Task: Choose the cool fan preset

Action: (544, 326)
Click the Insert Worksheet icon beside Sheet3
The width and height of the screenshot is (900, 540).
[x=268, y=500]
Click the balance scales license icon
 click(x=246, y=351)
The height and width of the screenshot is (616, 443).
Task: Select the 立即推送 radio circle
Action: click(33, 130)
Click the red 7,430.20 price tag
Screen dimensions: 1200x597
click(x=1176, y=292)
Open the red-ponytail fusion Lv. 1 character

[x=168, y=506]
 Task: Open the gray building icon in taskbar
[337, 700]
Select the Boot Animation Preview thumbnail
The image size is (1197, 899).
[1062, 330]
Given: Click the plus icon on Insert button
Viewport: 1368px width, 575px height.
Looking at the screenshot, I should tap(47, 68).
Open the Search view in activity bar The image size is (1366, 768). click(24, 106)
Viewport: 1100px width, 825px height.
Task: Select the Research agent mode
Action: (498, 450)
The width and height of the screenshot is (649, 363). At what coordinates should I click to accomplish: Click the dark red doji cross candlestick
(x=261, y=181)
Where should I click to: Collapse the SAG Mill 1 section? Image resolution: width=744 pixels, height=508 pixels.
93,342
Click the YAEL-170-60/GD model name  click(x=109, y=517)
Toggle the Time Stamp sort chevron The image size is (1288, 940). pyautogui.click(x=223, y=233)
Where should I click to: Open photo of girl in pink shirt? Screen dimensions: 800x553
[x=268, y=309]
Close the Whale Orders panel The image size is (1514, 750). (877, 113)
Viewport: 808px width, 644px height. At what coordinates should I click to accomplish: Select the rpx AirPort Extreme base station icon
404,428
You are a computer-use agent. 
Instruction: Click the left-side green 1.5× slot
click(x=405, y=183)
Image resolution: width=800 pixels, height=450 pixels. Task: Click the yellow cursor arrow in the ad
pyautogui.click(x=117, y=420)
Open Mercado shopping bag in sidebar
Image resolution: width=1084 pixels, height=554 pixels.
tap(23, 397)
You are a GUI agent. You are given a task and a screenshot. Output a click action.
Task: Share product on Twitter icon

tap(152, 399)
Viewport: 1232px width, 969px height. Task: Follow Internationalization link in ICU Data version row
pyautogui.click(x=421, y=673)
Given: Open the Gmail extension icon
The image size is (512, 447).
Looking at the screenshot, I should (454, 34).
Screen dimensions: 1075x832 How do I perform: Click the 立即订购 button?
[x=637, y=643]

Task to carry out. Each line of the material above that holds "Insert" counts once; give the total and nothing else.

Expected answer. 2